What you are asked to do:
Reproduce each of the following entries verbatim, keeping every line in its original order.

Provided entries:
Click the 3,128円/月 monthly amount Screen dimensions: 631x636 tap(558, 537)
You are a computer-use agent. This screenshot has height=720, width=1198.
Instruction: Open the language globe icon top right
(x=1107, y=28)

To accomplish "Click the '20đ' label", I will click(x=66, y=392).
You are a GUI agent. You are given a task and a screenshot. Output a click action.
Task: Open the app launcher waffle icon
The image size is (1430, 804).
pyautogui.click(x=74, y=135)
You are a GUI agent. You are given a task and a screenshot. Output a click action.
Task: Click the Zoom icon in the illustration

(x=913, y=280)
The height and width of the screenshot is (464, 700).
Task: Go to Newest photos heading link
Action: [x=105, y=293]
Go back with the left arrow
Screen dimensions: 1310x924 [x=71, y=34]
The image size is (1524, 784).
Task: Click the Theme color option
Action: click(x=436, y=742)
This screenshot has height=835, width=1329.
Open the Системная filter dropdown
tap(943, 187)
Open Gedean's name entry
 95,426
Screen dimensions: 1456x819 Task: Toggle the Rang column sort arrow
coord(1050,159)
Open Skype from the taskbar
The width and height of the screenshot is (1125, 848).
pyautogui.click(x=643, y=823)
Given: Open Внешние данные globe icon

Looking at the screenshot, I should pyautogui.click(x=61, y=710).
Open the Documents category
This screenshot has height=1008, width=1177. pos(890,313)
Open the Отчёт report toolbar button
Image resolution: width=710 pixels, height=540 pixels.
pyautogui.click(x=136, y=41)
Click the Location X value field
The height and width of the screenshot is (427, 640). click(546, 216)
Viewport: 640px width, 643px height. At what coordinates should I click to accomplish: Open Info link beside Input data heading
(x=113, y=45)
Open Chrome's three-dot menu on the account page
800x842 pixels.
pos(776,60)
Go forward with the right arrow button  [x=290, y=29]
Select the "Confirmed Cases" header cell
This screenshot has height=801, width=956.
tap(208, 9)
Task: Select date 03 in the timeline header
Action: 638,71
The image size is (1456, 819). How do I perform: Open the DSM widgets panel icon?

Correct response:
Click the 3,128円/月 monthly amount Screen dimensions: 631x636 tap(558, 537)
You are a computer-use agent. This screenshot has height=720, width=1198.
Instruction: Open the language globe icon top right
(x=1107, y=28)

To accomplish "Click the '20đ' label", I will click(x=66, y=392).
You are a GUI agent. You are given a task and a screenshot. Output a click action.
Task: Open the app launcher waffle icon
The image size is (1430, 804).
pyautogui.click(x=74, y=135)
You are a GUI agent. You are given a task and a screenshot. Output a click action.
Task: Click the Zoom icon in the illustration

(x=913, y=280)
The height and width of the screenshot is (464, 700).
Task: Go to Newest photos heading link
Action: [x=105, y=293]
Go back with the left arrow
Screen dimensions: 1310x924 [x=71, y=34]
The image size is (1524, 784).
Task: Click the Theme color option
Action: click(x=436, y=742)
This screenshot has height=835, width=1329.
Open the Системная filter dropdown
tap(943, 187)
Open Gedean's name entry
 95,426
Screen dimensions: 1456x819 Task: Toggle the Rang column sort arrow
coord(1050,159)
Open Skype from the taskbar
The width and height of the screenshot is (1125, 848).
pyautogui.click(x=643, y=823)
Given: Open Внешние данные globe icon

Looking at the screenshot, I should pyautogui.click(x=61, y=710).
Open the Documents category
This screenshot has height=1008, width=1177. pos(890,313)
Open the Отчёт report toolbar button
Image resolution: width=710 pixels, height=540 pixels.
pyautogui.click(x=136, y=41)
Click the Location X value field
The height and width of the screenshot is (427, 640). click(546, 216)
Viewport: 640px width, 643px height. At what coordinates should I click to accomplish: Open Info link beside Input data heading
(x=113, y=45)
Open Chrome's three-dot menu on the account page
800x842 pixels.
pos(776,60)
Go forward with the right arrow button  [x=290, y=29]
Select the "Confirmed Cases" header cell
This screenshot has height=801, width=956.
tap(208, 9)
Task: Select date 03 in the timeline header
Action: 638,71
The image size is (1456, 819). How do I perform: Open the DSM widgets panel icon?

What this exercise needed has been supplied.